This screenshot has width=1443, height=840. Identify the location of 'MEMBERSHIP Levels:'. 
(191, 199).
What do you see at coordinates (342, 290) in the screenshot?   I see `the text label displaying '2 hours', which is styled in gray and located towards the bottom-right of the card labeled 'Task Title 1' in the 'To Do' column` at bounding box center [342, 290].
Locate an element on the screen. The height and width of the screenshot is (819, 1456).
_ _ _
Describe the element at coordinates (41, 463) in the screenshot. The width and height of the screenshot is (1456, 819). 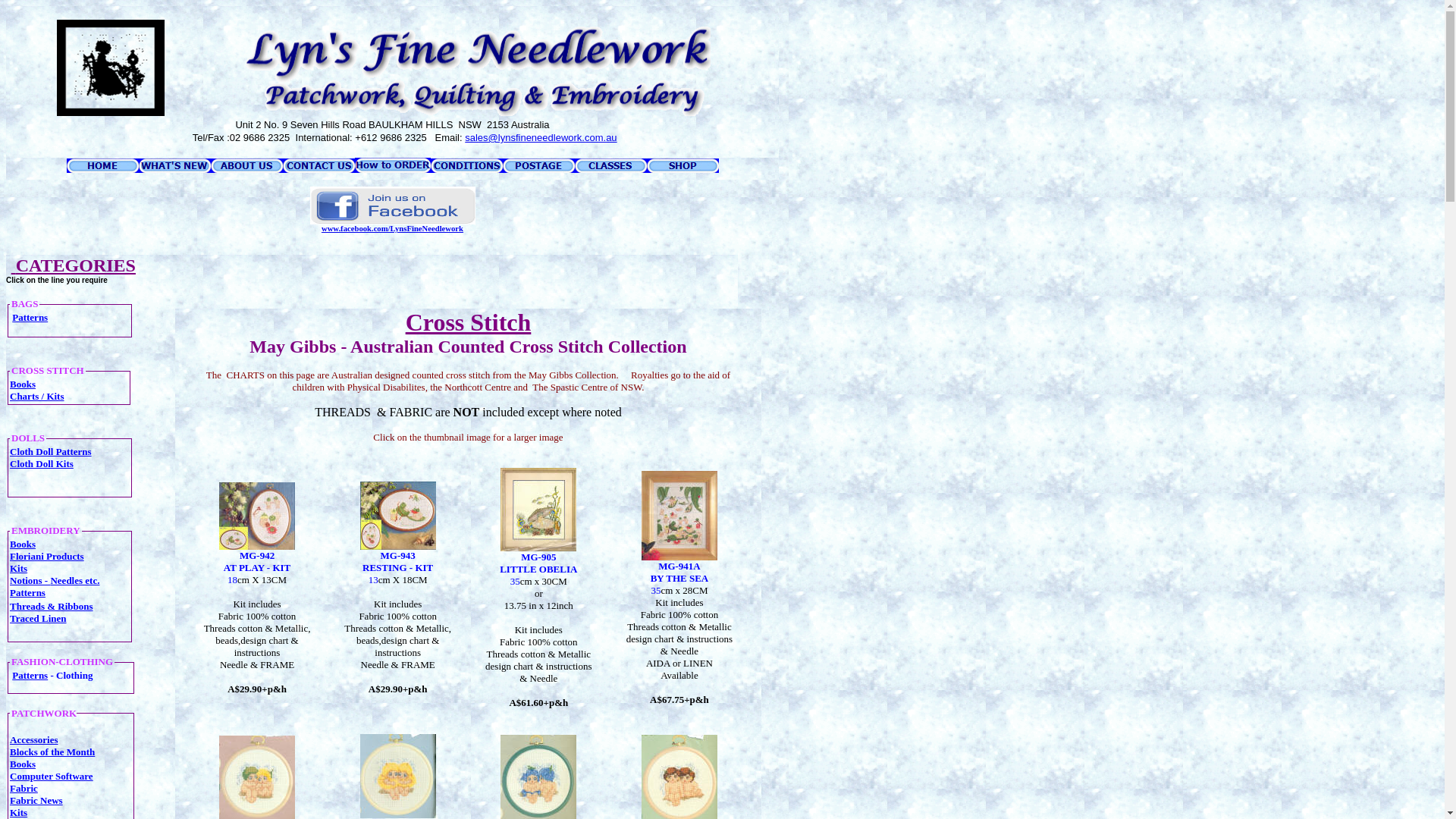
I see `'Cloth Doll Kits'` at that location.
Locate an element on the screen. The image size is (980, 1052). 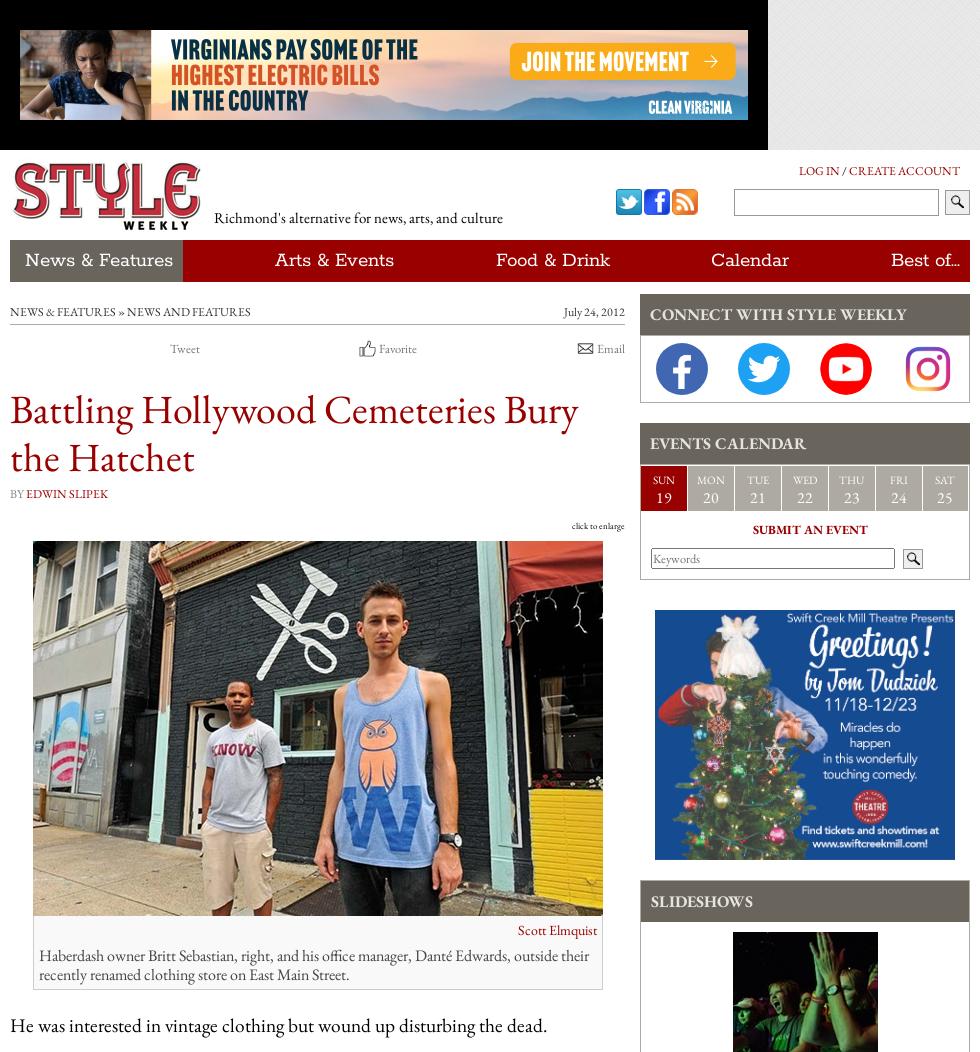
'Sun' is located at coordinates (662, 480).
_ _ _
Task statement -
Copy the lines verbatim, starting with the line containing "Locate an element on the screen. The image" and ending with the line containing "coordinates (662, 480).", both included. Omit the pictures from your answer.

Response below -
Locate an element on the screen. The image size is (980, 1052). 
'Sun' is located at coordinates (662, 480).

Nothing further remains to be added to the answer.